STATED TASK A =
In the boundary dispute excerpt, on what date was the Village Farmhouse first registered?

12. The Applicants filed and served a statement of case in August 2012 (1/53), a further statement in January 2013 (1/225), and a Reply (settled by counsel, 1/319) to the Respondents’ amended pleadings incorporating the easement claim. The Respondents’ amended statement of case is at 1/250. Simply put, the Applicants argue that it was a mistake to include the spur in the Respondents’ title and that they are therefore entitled to rectify or alter the file plan accordingly. The Village Farmhouse was first registered on 9 th February 1976 with a plan that included the spur (1/419 or 436). When the pub was first registered on 21 st January 1992 the common boundary was drawn in a straight line which incorporated the spur into the pub’s plan (after the demolition of the wall). The Applicants’ basic case was put in Mr Wonnacott’s skeleton argument, as was the Respondents’ in theirs. Plan 5A to the Applicants’ expert report at 2/tab 7 demonstrates the mapped overlay based on the HMLR titles, see also 1/6A.
13. In the autumn of 2011 the Applicants erected a fence on what they argued was the correct boundary line. It has since been removed. Mr Wonnacott does not ague that the fence was in the correct position: for reference, it is plotted on the Applicants’ expert’s Plan 2 at 2/tab 2.
The expert evidence
The Applicants’ expert: John Jones
14. Mr Wonnacott says that Mr Jones’s evidence supports the Applicants’ case as to the spur, and that the Respondent’s expert fails to deal with it properly. Mr Jones submitted three reports dated October 2011, August 2012 and December 2012 (see 1/328, 1/346A, 1/385). In addition he provided a series of overlays at 2/tabs 17-19 prepared in December 2012. His second report deals with the impact of the 1869 lease plan which was brought to his attention by Mr Biddle, owner of no. 43 (after he wrote his first report), and his third report contains his comments on Mr Adams’ (the Respondents’ expert) report.

STATED TASK B =
Copy the entries from the line containing "Given: Switch to 资讯 tab" through the line containing "point(181,53)", keeping every line unchanged.

DATA SECTION =
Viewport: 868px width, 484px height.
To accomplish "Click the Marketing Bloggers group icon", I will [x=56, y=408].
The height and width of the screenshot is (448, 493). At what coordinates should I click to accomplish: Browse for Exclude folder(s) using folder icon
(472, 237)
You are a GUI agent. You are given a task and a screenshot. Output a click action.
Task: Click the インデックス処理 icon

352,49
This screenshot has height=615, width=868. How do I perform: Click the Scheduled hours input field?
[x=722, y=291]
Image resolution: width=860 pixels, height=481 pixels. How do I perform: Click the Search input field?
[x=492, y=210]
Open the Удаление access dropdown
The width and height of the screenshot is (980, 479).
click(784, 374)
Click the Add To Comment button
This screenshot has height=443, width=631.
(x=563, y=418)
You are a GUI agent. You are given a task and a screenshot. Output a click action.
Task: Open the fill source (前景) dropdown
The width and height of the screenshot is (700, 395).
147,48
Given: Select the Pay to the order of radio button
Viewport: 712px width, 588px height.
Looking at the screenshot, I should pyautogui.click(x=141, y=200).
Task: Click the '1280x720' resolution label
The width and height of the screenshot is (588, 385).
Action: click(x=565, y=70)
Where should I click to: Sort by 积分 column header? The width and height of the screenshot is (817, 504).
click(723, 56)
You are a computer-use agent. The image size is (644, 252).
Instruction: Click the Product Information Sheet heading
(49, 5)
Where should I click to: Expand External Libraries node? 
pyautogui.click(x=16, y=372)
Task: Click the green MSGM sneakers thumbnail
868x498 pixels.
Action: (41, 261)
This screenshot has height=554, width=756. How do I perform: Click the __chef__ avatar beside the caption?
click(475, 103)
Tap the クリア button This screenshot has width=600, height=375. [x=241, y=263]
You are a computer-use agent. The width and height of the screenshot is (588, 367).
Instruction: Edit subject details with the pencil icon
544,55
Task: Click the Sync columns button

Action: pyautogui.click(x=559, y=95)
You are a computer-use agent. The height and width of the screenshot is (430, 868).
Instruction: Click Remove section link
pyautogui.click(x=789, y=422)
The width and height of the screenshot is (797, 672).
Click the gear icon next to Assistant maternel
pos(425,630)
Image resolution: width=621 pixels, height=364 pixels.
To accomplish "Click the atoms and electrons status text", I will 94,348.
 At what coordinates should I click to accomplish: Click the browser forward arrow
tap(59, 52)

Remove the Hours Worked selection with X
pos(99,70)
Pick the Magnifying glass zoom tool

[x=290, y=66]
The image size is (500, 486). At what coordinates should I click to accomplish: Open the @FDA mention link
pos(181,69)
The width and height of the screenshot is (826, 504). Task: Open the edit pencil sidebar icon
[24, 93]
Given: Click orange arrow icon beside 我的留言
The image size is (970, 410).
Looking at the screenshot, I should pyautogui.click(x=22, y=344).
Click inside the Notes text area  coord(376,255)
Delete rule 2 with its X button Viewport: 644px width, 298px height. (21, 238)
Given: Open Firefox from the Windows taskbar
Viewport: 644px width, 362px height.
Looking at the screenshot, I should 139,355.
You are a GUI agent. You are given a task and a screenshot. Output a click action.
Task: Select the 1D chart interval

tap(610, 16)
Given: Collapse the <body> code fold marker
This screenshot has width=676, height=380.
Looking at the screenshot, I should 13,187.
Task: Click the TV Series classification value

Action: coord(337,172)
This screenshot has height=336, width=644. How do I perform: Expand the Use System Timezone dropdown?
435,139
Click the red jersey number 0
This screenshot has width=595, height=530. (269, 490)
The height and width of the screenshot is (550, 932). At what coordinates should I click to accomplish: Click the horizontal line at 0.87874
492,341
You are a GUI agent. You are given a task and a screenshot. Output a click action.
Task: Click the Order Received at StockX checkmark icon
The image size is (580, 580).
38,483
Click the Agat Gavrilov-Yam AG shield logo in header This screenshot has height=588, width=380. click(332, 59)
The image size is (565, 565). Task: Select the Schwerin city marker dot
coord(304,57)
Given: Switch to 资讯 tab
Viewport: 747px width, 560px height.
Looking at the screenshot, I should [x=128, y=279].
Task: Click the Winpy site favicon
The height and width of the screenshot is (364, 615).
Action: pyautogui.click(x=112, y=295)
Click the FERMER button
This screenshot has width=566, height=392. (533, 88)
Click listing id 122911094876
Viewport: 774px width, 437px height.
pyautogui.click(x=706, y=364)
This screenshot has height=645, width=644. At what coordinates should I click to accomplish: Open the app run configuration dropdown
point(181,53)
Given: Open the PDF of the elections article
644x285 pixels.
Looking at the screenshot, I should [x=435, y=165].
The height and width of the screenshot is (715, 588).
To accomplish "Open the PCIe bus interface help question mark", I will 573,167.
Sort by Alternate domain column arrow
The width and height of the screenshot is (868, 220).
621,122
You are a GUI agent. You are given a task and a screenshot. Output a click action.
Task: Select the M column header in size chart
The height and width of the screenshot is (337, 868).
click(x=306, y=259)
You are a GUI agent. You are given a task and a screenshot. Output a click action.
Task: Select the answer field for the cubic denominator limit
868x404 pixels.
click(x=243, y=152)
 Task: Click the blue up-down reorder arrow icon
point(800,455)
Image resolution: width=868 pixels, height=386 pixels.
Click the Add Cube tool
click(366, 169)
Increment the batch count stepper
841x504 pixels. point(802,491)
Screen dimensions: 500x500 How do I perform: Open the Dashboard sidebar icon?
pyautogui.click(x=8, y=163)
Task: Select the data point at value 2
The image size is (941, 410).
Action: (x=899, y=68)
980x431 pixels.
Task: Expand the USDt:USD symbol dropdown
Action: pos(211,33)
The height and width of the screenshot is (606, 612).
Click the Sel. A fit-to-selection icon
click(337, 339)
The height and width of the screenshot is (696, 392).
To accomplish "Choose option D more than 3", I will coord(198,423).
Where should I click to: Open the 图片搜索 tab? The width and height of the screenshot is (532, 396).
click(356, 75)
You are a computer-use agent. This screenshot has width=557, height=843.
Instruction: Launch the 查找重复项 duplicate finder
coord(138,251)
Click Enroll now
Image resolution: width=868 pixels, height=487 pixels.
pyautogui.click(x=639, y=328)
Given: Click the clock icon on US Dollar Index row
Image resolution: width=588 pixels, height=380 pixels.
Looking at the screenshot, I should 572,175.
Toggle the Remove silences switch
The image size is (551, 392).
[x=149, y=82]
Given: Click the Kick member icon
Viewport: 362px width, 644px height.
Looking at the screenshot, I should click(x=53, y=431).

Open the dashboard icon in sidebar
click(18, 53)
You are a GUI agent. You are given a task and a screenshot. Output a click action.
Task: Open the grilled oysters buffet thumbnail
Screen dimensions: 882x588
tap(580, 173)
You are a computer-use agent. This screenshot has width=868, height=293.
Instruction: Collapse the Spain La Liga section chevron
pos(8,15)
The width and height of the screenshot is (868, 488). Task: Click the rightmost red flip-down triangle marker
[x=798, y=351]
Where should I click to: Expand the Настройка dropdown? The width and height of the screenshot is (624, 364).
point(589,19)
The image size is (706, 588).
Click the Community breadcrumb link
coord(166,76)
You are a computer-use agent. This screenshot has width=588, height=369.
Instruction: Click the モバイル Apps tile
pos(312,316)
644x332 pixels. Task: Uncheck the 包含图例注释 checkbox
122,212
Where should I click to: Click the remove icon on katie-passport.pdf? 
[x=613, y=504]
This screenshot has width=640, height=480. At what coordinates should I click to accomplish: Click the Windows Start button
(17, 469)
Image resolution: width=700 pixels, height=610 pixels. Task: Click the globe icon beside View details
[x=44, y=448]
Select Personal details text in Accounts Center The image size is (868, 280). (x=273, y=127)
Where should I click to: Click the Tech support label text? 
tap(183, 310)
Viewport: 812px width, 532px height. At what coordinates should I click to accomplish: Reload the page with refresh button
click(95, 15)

WRITTEN RESPONSE A =
9th February 1976

WRITTEN RESPONSE B =
Given: Switch to 资讯 tab
Viewport: 747px width, 560px height.
Looking at the screenshot, I should [x=128, y=279].
Task: Click the Winpy site favicon
The height and width of the screenshot is (364, 615).
Action: pyautogui.click(x=112, y=295)
Click the FERMER button
This screenshot has width=566, height=392. (533, 88)
Click listing id 122911094876
Viewport: 774px width, 437px height.
pyautogui.click(x=706, y=364)
This screenshot has height=645, width=644. At what coordinates should I click to accomplish: Open the app run configuration dropdown
point(181,53)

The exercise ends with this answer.